Lack of communication usually acts as an obstruction, which hampers to connect
and have a mutual understanding between parents and children. Therefore, it is hard to
comprehend and respect their positions as parents or children. Having a full
understanding of different situation by thinking in other people’s views is the perfect
method to establish a firm family relationship. However, unfortunately in reality,
having an enough communication in family have been vanished due to the busy-going
society. Since people are so engaged with their works in the tireless society, people are
getting lose their emotions and connection with other people; nowadays, people are
becoming colder and individually.

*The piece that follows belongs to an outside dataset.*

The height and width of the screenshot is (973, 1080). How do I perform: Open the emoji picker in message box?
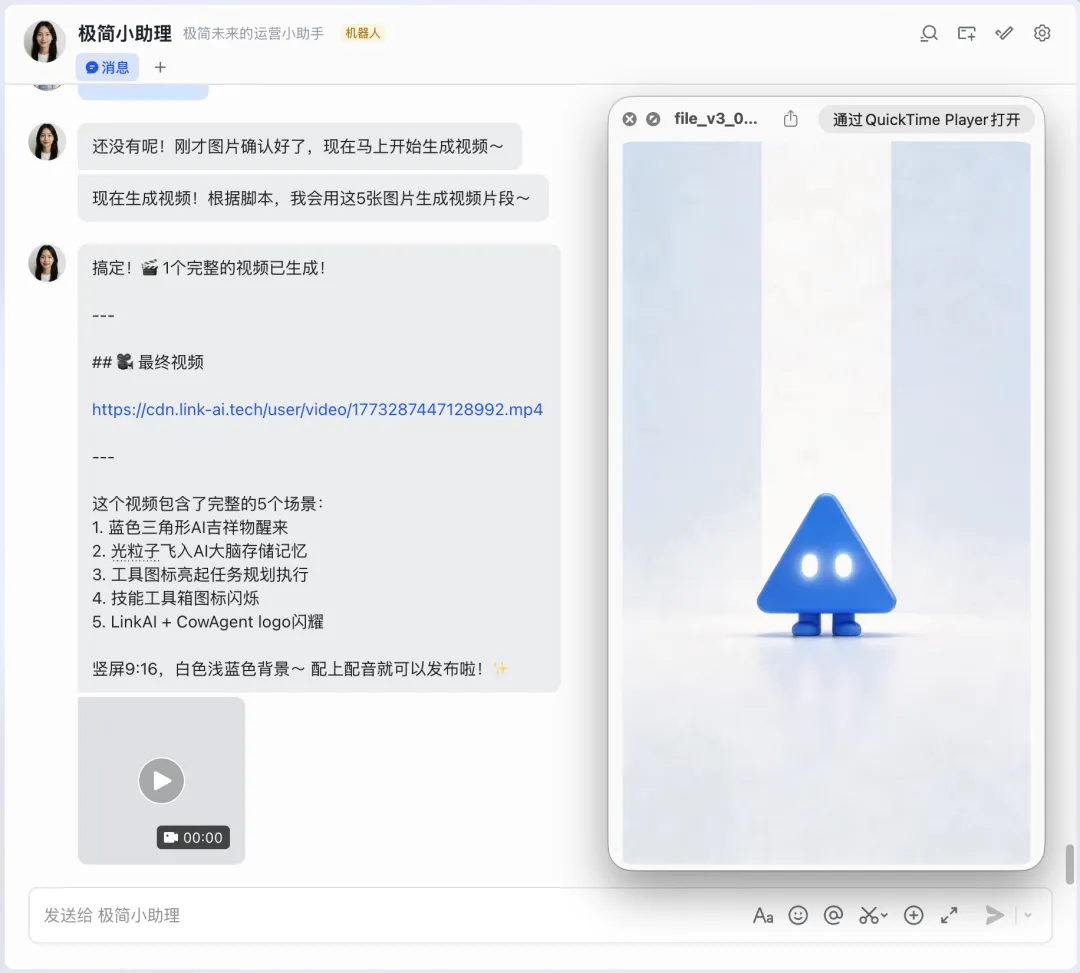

Therefore, naturally, full understanding in family
members, which is come from a close connection and communication, is merely seen in
present. Hence, family should have more time to spend with their members and make
them fully understand each other so that they don’t have to deal with internal conflict in
the family.
Bibliography
Hayden, Robert, Those Winter Sundays, 1962
Leong, Russell C., Notes From a Son To His Father
Tan, Amy, Two Kinds, excerpt from The Joy Luck Club, Atlantic, February 1989.